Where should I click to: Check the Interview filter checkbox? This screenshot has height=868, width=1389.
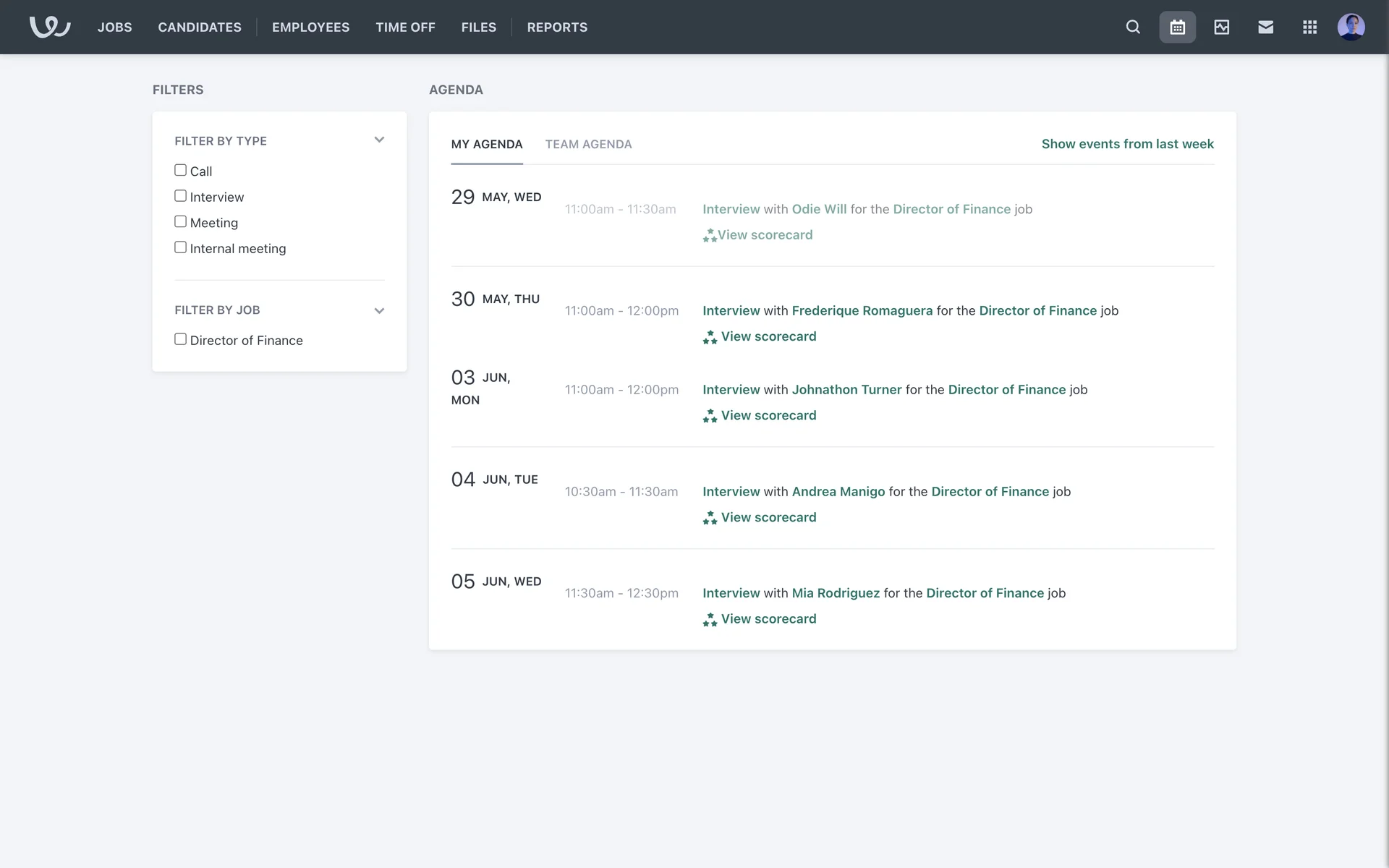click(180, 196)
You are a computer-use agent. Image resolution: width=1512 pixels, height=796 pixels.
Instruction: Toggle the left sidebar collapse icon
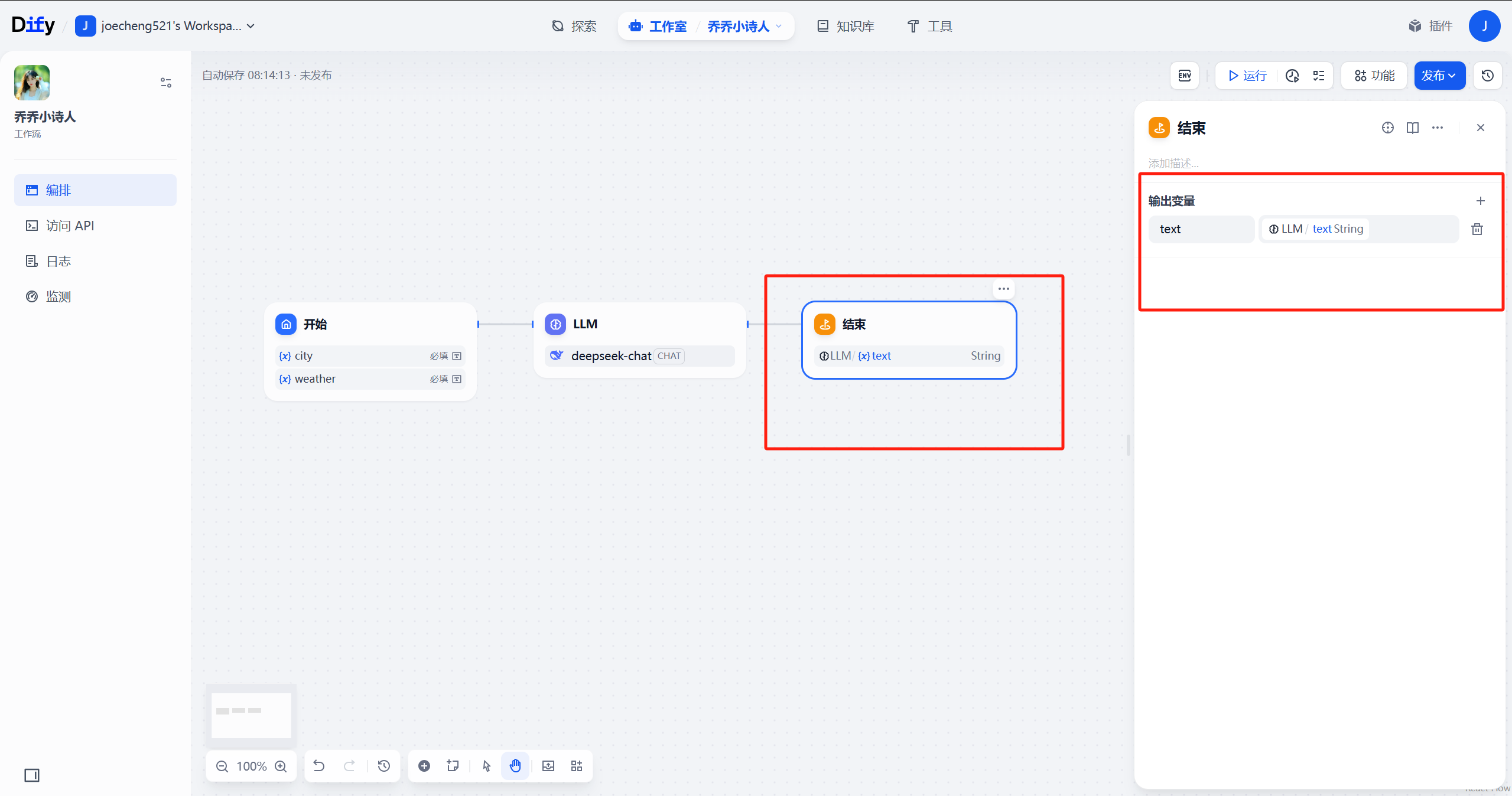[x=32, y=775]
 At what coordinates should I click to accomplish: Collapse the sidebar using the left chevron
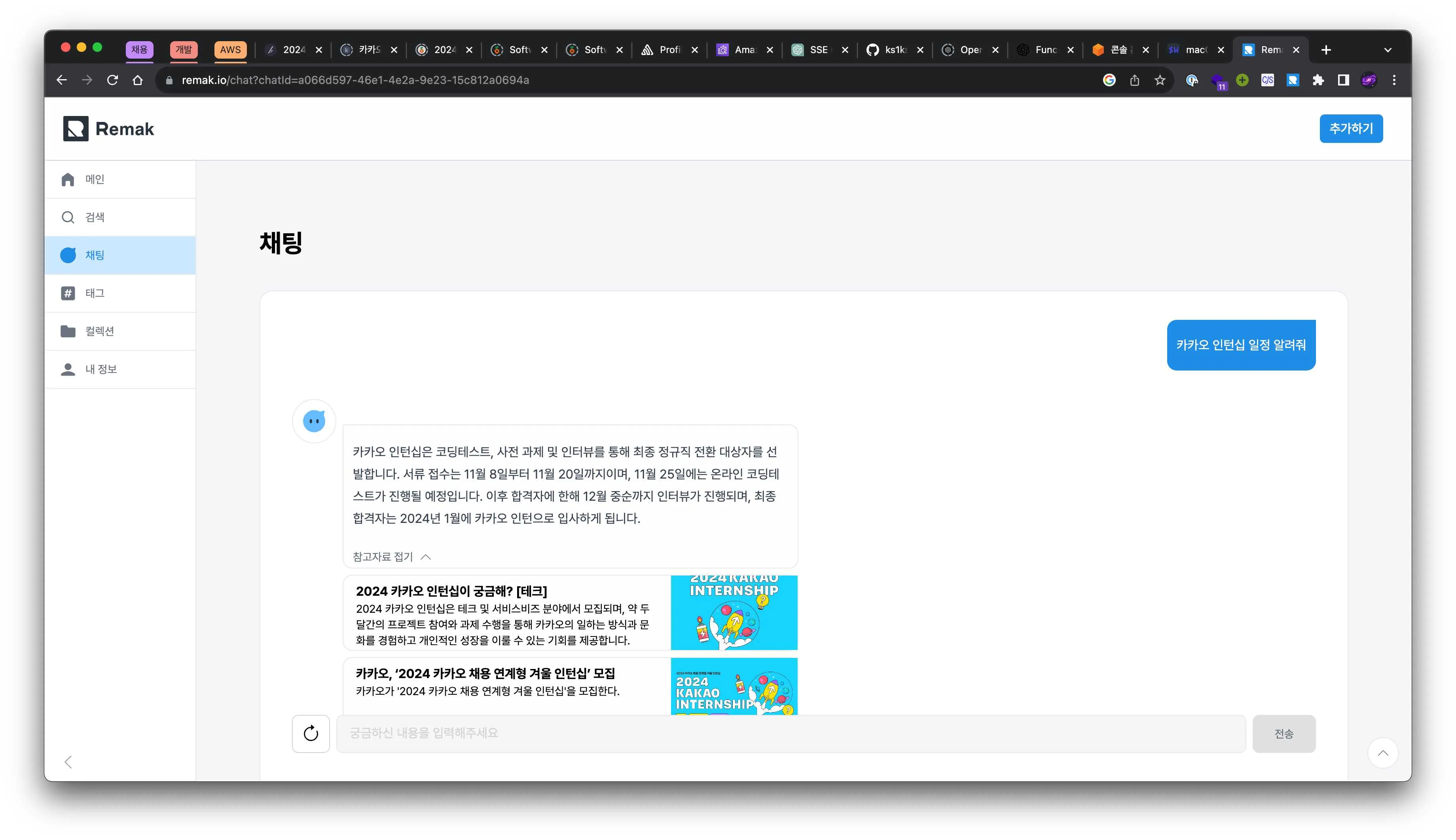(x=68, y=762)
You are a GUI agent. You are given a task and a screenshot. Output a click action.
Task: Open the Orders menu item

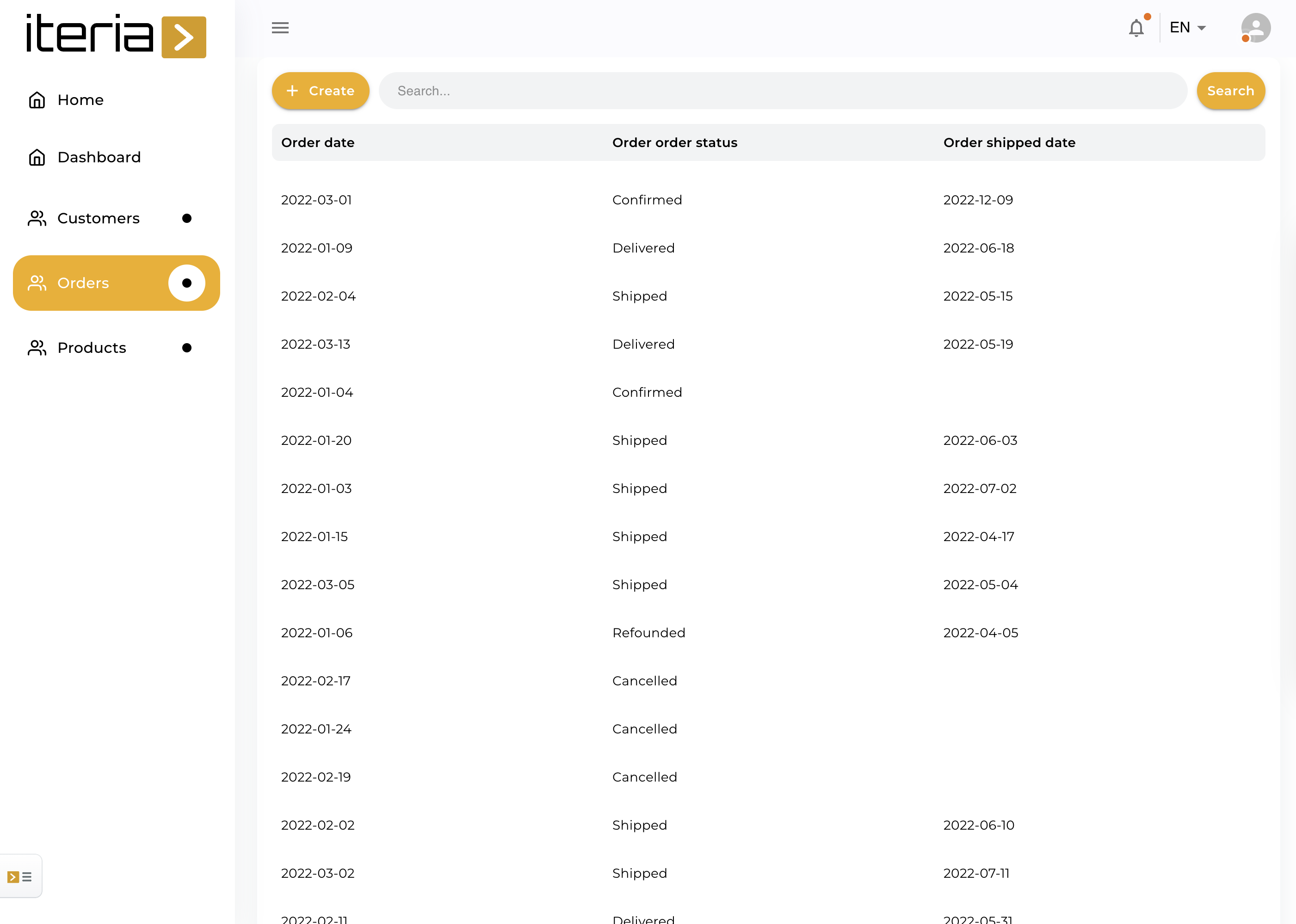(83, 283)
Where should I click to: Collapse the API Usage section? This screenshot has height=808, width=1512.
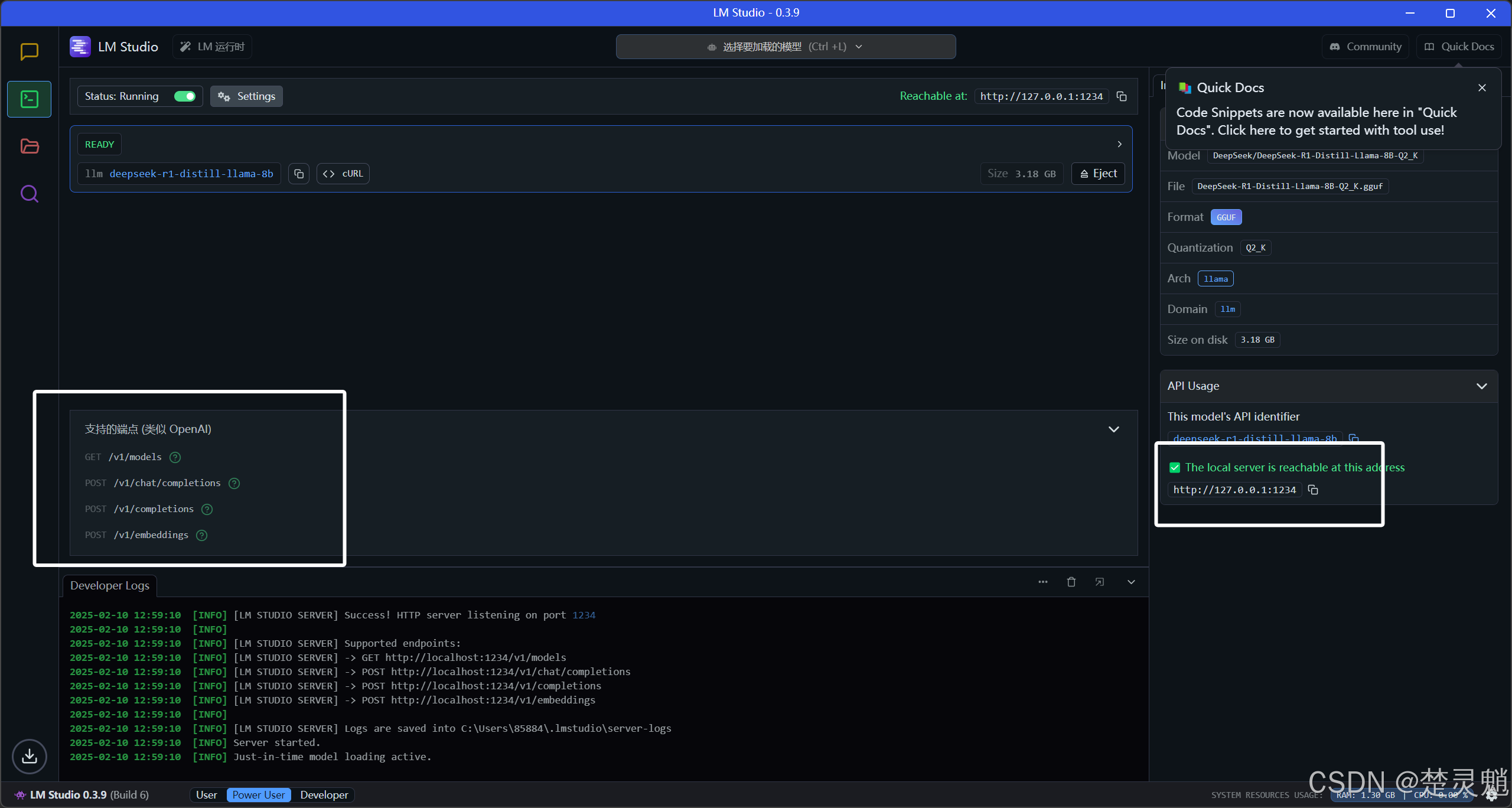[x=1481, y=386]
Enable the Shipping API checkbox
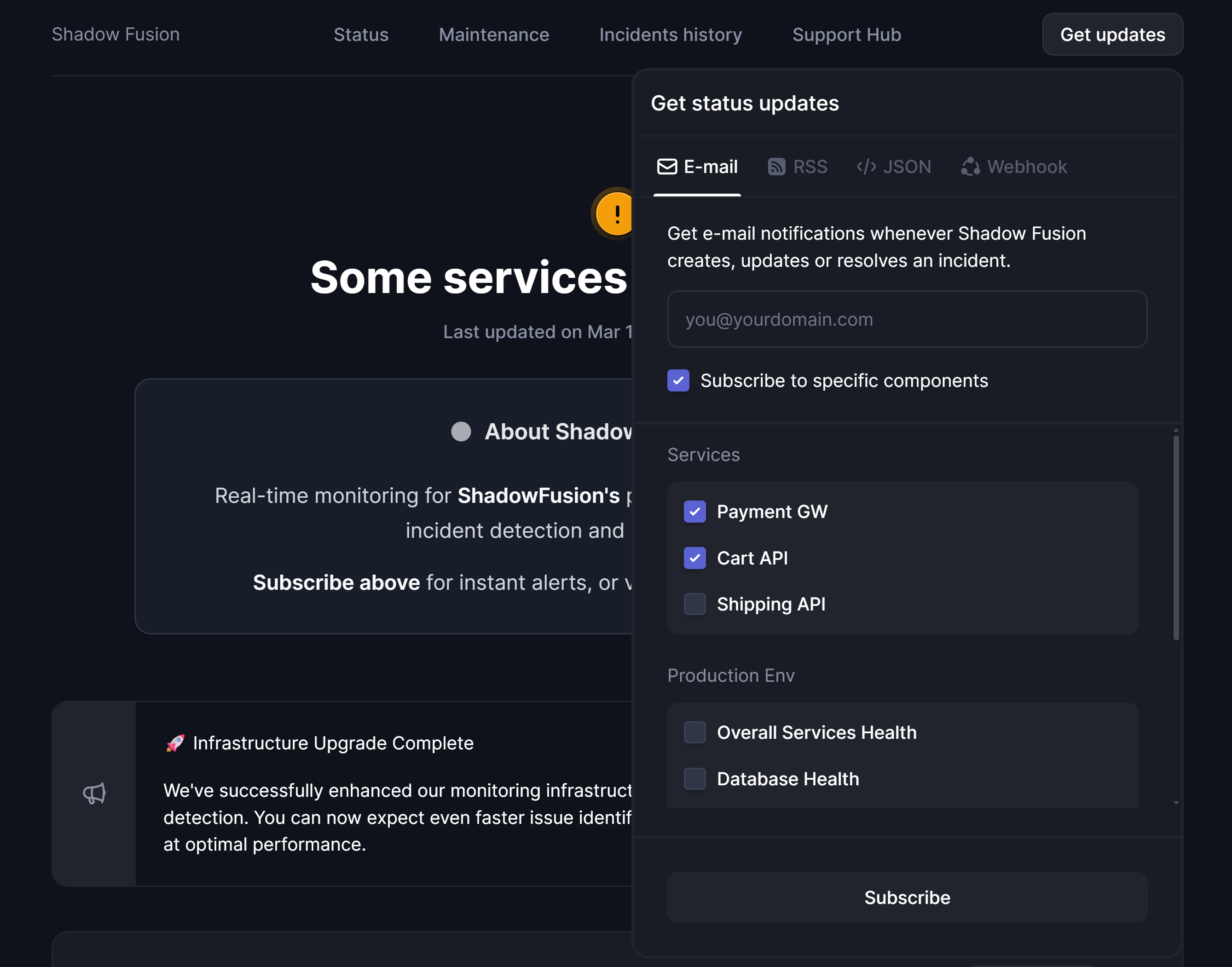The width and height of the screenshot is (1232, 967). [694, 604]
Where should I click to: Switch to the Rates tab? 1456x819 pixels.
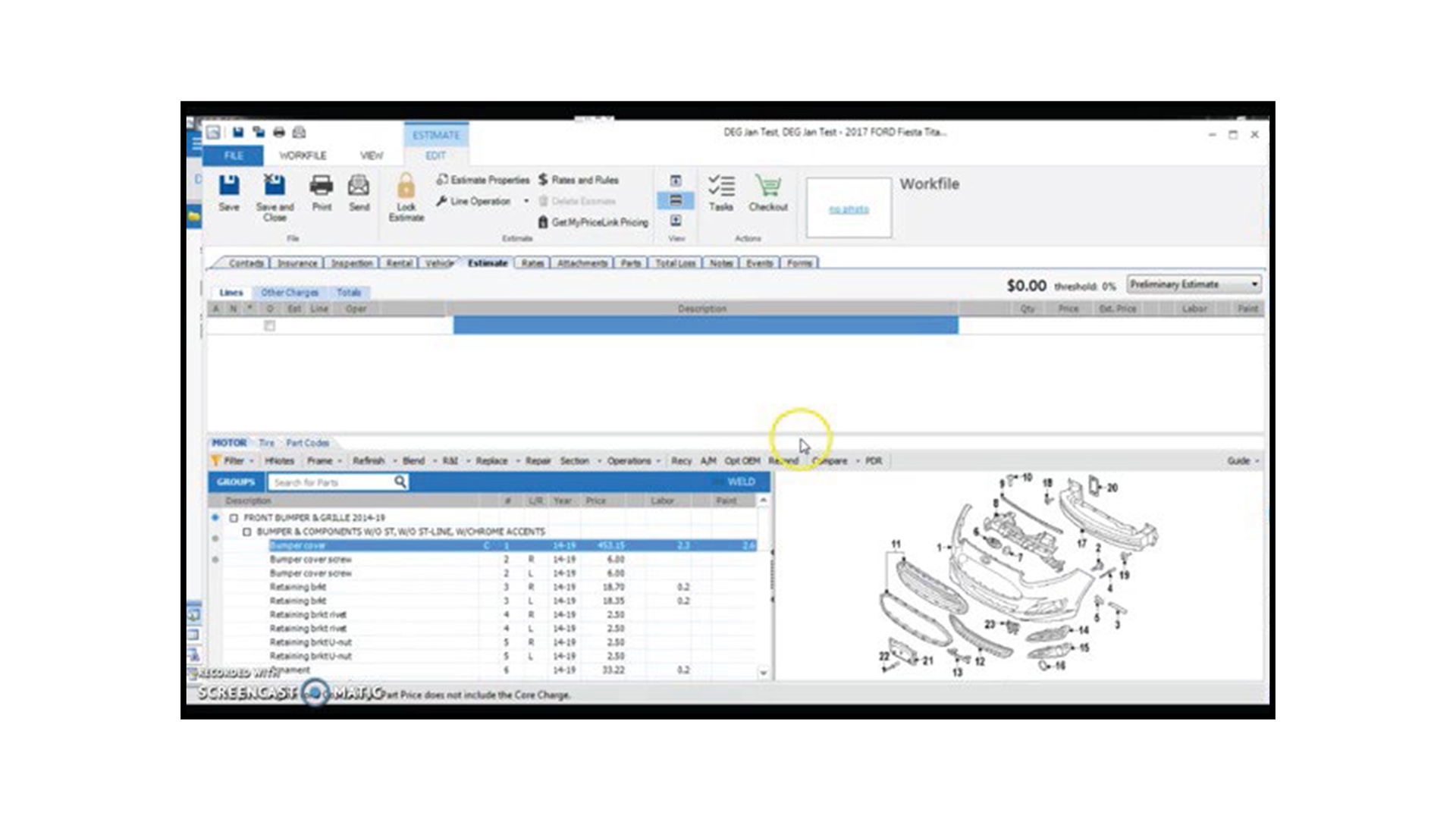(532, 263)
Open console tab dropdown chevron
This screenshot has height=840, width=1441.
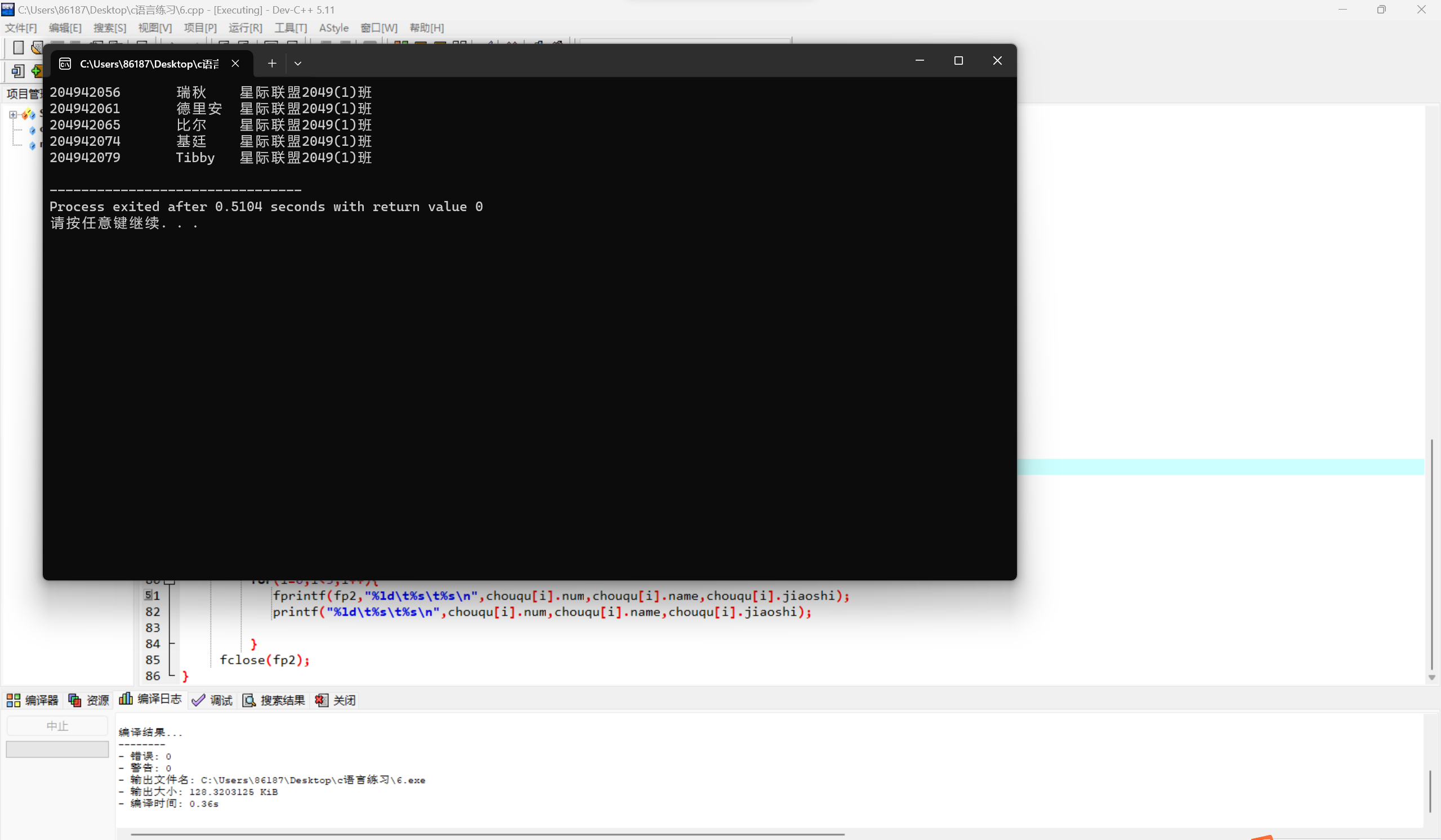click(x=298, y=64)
-*-
Your instructions:
For the data above, give the number of lines in which the word "agent" appears, and nothing more.

Answer box:
2